An Australian child would not use candy (too American) or sweet (too British). It would be a lolly. So lolly ought to be permitted.
In fact for us "sweets" is generally the name for the final course of a meal, especially at home. See this ad for an example: https://www.youtube.com/watch?v=LmfIOHzLbmo
A lolly is a particular kind of sweet (on a stick). Bon bon could include anything from a mint humbug to a chocolate coated truffle to a stick of rock, so lolly is too specific.
Here in Australia we refer to any kind of candy as "lolly", as in lolly isn't specific to a lollipop but to every candy (from the top of my head).

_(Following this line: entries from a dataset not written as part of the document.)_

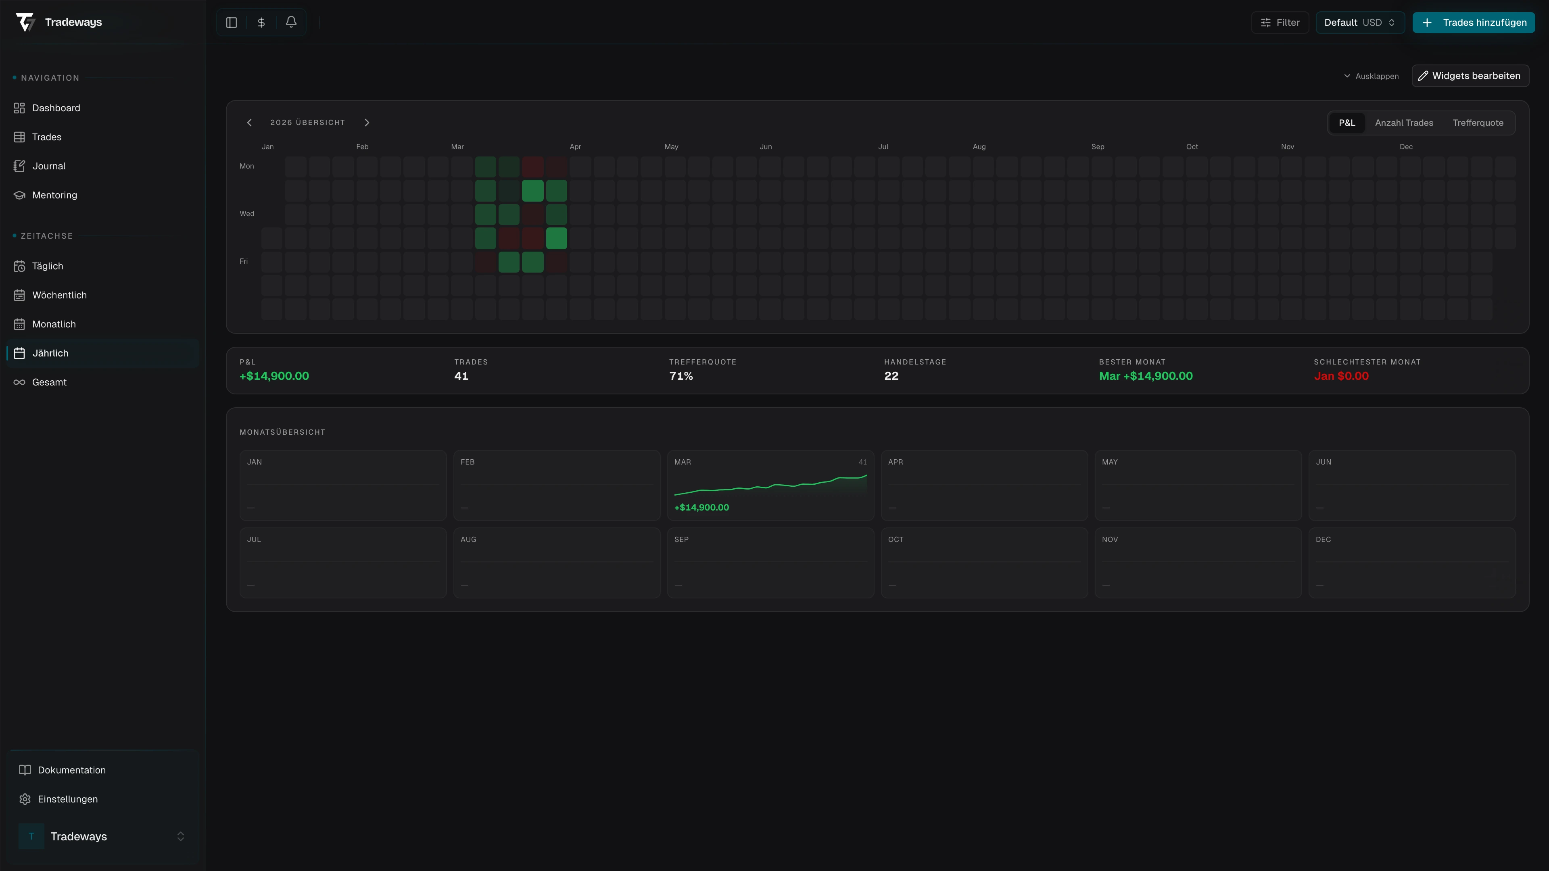Image resolution: width=1549 pixels, height=871 pixels.
Task: Click the Tradeways logo
Action: coord(26,22)
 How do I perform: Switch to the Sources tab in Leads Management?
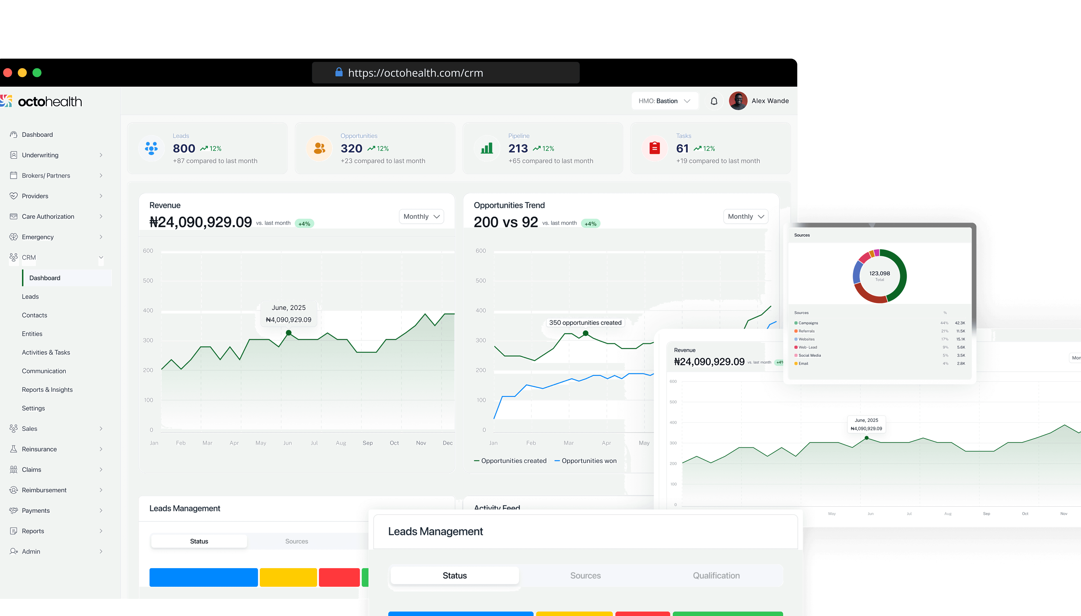[x=586, y=575]
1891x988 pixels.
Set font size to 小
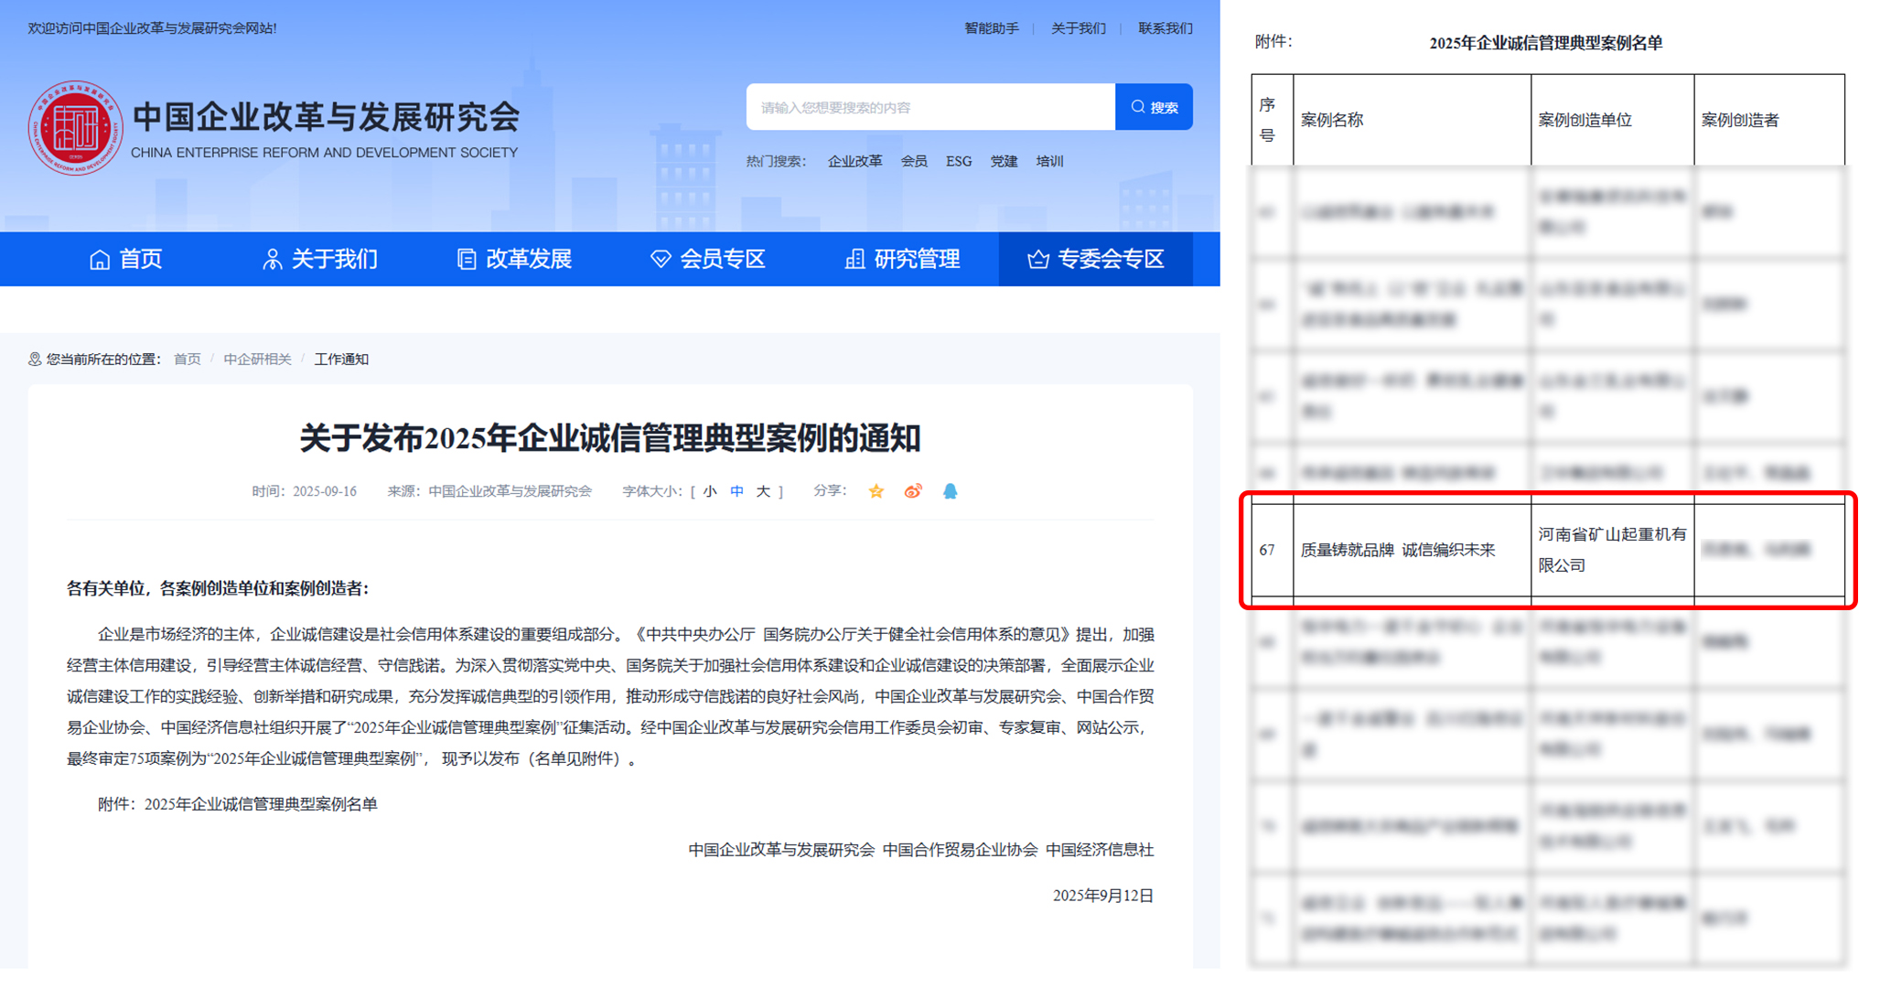[x=709, y=491]
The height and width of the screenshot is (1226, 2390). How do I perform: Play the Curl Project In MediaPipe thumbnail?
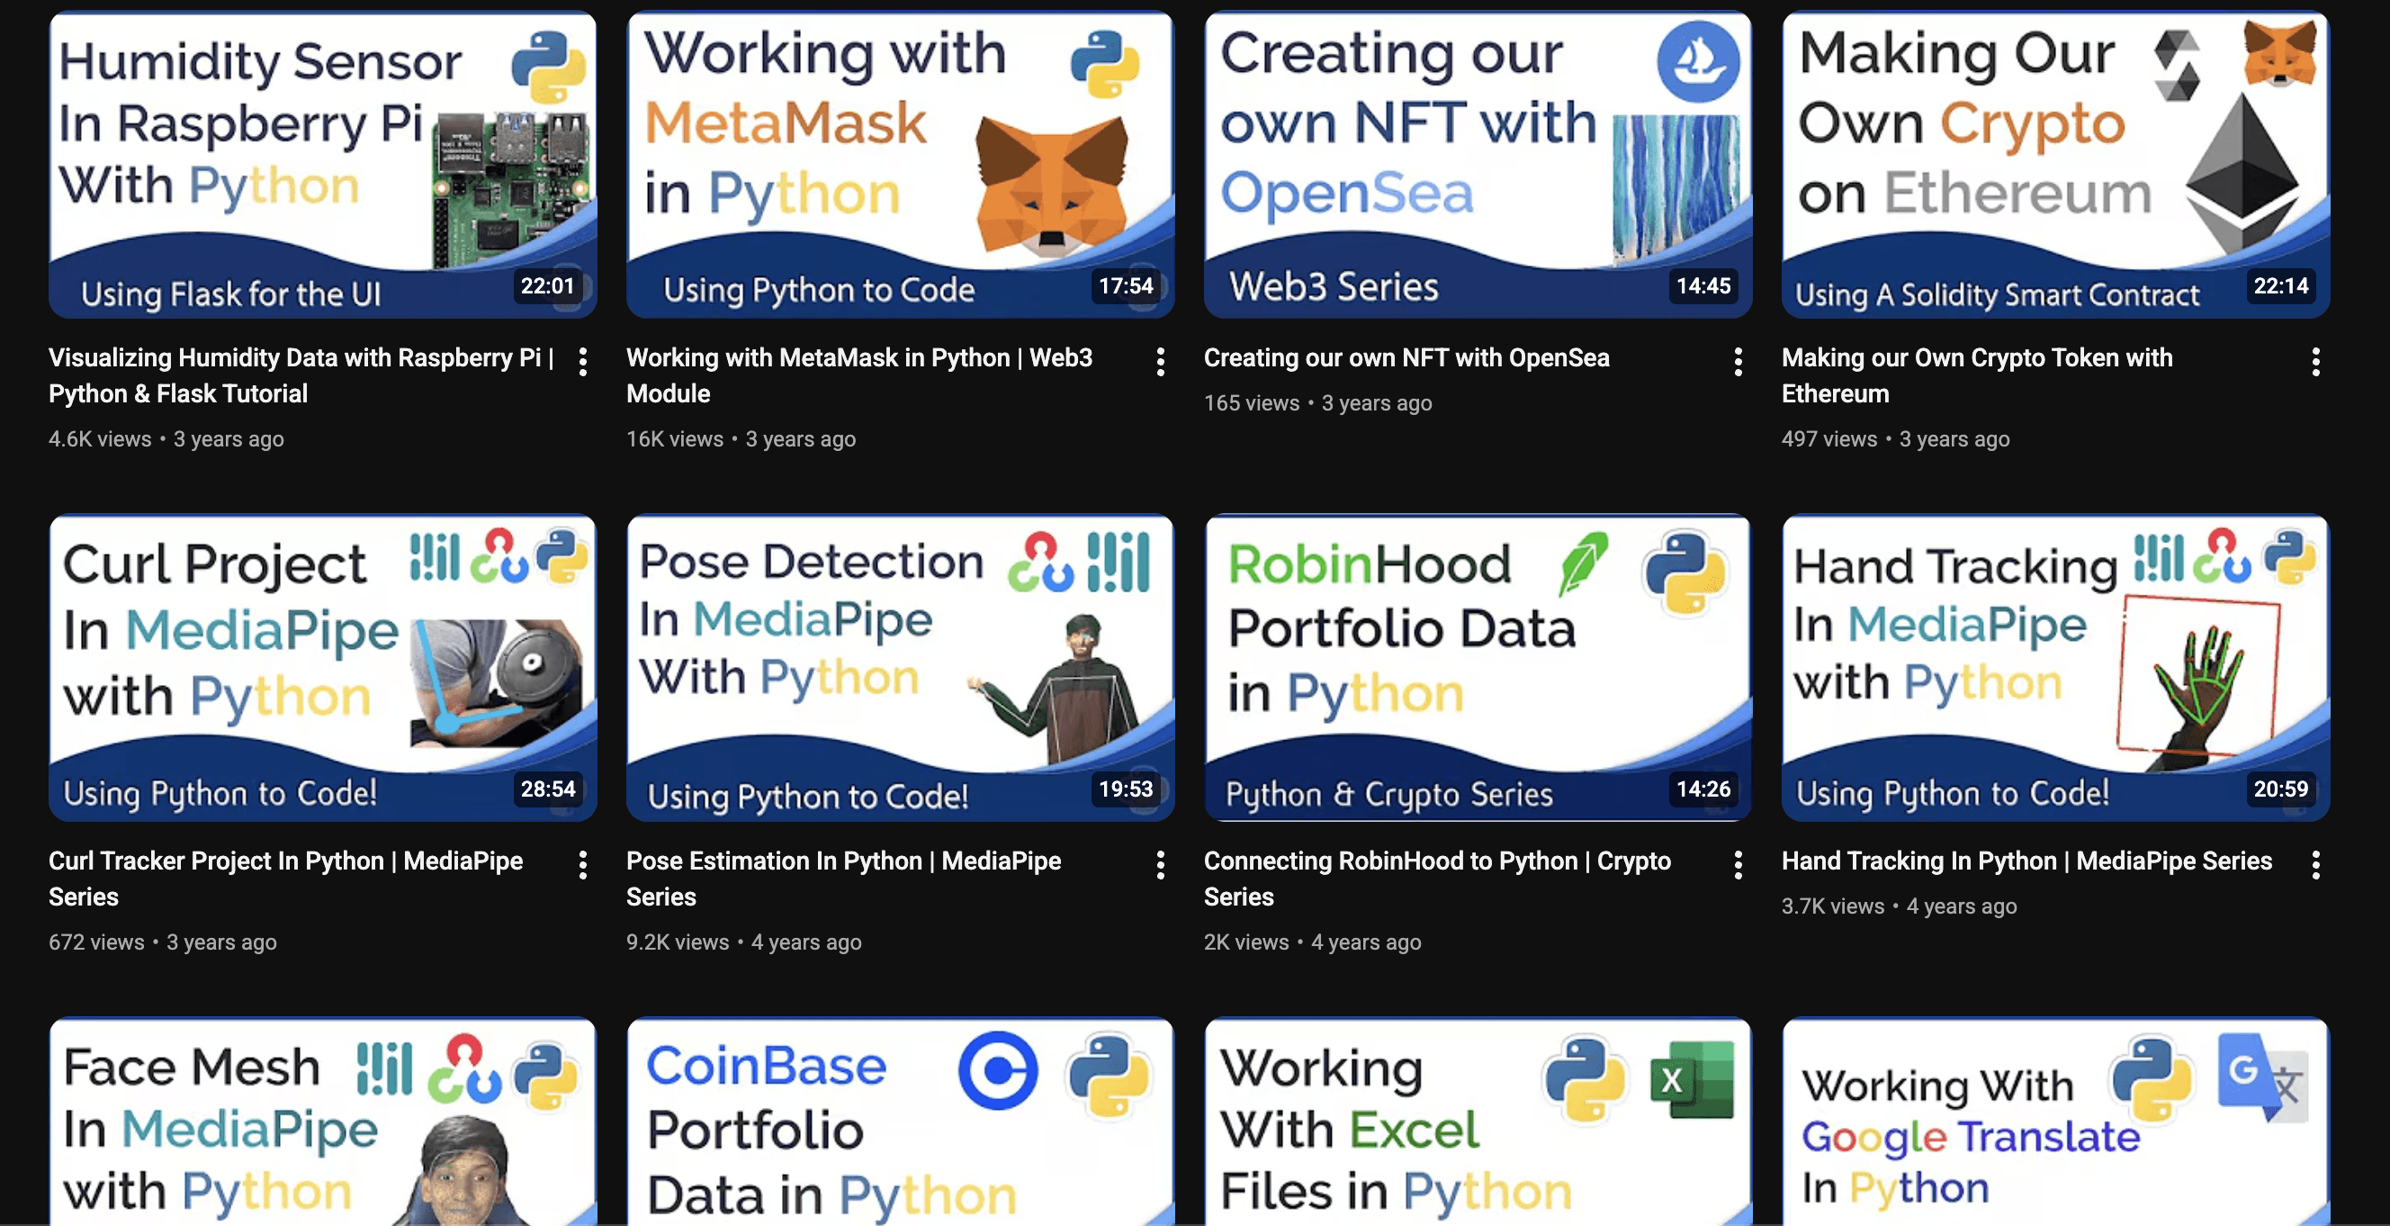[322, 667]
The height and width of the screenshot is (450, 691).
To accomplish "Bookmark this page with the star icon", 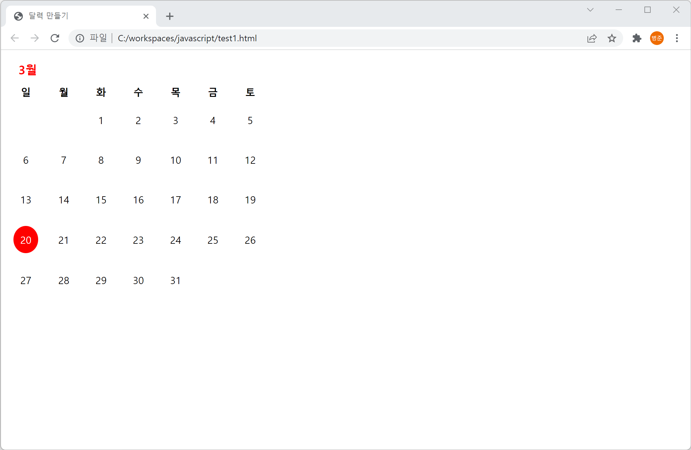I will tap(612, 38).
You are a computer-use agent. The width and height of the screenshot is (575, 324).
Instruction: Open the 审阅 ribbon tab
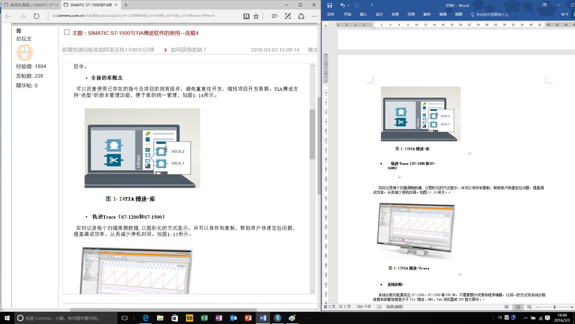pos(443,14)
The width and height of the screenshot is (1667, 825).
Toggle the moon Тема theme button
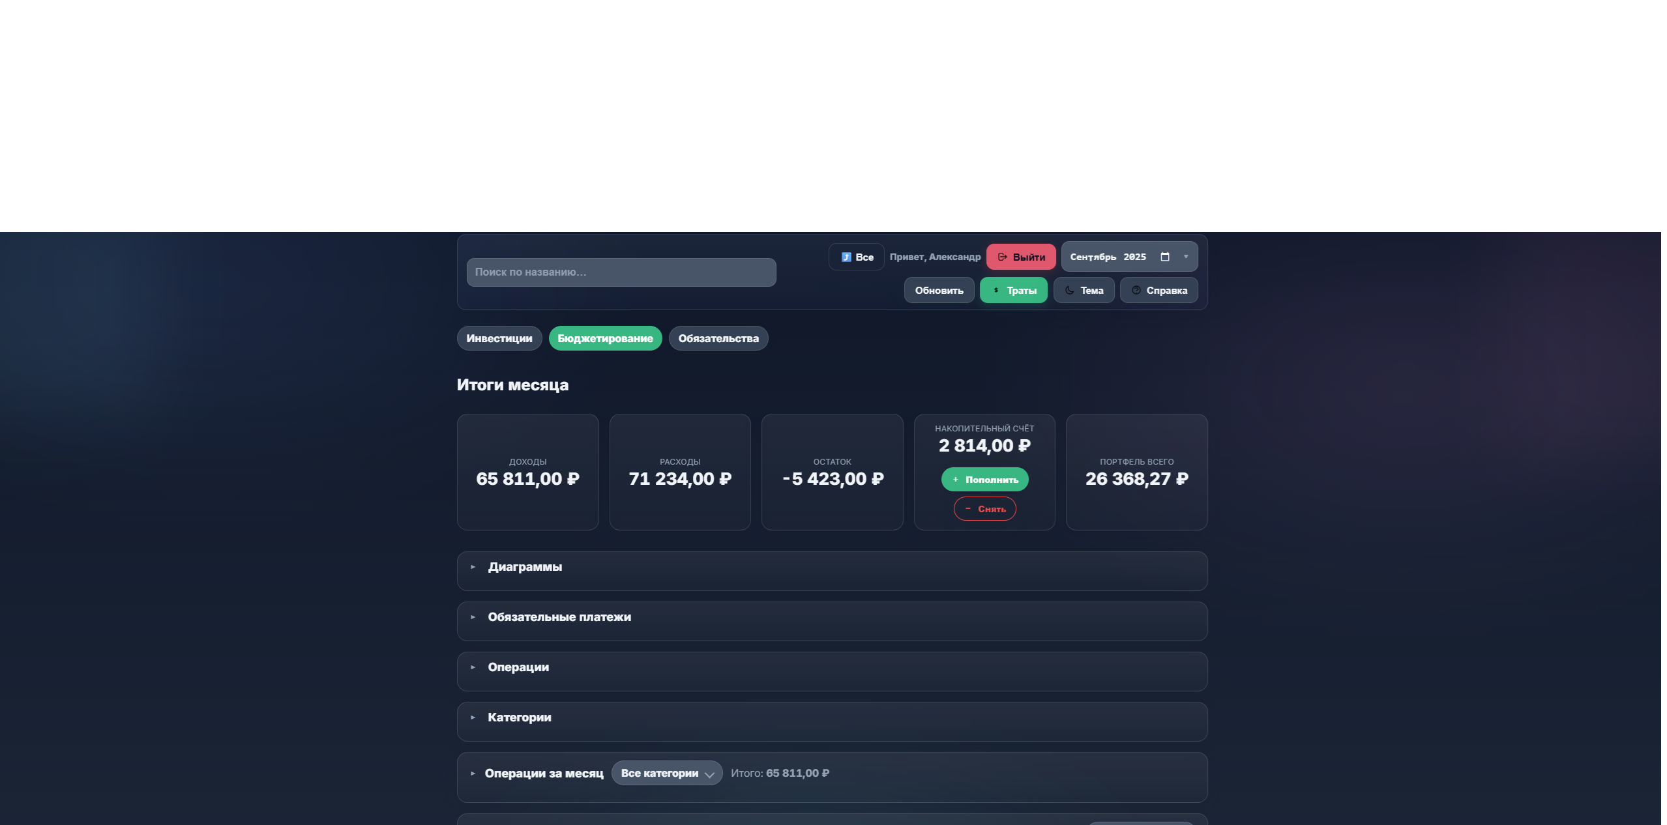coord(1084,291)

Not in Australia cobber! A lolly is a generic terms that covers most forms of confectionery
In Australia a lolly is any kind of individual sugar confection. So in Australia would be acceptable.
In Australia a 'lolly' doesn't have to be on a stick. A lolly on a stick is, in fact, called a 'lollipop' in Australia.
"Piece of candy" was not accepted, although it has been accepted in other sections for "bonbon"
When your own hovertext defines a word as "a piece of candy", it's rather unsporting of you to claim that using it as a translation is incorrect.
I remember it easily because in English for "we deserve a..." we can equally say "we merit a ..." so the French word "mériter" has a direct English equivalent - "to merit".
Typical English usage: "We merit a reward for...", "Don't we merit a smile for...", etc.
I believe candy should be accepted as well as lolly and the rest. Candy marked wrong sept 19 2018 and reported.
It accepts "...a candy". However, just "candy" would probably translate to "des bonbons".
In the US, one would say "a candy" or more likely "a piece of candy," not "a sweet."